▶ YOUR TASK:
In the data below, find each line containing the string "agent" and return it.

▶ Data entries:
BEGIN
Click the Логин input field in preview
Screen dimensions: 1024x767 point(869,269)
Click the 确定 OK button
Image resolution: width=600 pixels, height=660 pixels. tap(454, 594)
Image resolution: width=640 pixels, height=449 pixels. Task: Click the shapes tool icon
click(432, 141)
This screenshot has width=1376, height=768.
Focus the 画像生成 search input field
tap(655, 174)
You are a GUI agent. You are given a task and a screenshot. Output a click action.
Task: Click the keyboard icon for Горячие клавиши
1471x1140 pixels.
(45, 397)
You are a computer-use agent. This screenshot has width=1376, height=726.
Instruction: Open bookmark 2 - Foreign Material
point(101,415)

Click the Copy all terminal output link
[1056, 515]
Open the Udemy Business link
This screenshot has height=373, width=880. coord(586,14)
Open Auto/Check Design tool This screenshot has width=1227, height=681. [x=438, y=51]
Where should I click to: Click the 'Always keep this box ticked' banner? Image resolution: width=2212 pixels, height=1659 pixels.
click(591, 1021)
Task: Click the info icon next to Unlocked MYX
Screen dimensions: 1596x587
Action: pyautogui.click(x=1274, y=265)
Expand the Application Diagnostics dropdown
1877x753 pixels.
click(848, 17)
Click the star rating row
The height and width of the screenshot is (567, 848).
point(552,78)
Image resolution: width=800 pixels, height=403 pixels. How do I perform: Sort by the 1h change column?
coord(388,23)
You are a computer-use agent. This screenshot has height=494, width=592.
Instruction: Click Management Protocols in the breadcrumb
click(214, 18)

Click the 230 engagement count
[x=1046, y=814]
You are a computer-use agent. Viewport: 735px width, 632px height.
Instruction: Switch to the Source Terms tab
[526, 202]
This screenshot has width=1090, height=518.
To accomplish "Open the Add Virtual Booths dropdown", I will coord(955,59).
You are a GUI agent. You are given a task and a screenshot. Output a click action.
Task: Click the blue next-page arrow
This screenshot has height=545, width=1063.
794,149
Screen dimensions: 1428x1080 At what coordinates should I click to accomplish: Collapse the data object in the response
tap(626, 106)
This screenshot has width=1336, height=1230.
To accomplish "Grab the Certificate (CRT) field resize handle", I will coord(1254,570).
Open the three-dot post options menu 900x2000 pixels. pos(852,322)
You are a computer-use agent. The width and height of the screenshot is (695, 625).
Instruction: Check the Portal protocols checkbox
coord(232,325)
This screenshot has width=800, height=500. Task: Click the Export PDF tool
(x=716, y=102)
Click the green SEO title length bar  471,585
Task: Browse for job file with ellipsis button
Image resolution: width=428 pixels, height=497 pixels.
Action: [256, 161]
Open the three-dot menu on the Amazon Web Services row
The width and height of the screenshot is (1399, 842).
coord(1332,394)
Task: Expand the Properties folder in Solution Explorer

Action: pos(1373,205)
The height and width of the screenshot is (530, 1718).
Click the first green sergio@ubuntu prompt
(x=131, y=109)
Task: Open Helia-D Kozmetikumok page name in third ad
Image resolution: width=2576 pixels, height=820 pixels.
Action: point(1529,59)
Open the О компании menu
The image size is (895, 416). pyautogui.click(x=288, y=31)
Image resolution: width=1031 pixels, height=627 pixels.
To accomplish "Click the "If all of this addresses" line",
END
▶ EXERCISE OUTPUT:
You are a GUI agent. You are given a task and a screenshot. Output a click action.
You are a computer-use agent. This screenshot has width=1376, height=726.
You are a computer-use agent. This screenshot has height=494, width=592.
You are a computer-use agent. Viewport: 735px width, 632px height.
You are a GUI agent. You are given a task and a screenshot. Output a click action.
You are a computer-use agent. The width and height of the screenshot is (695, 625).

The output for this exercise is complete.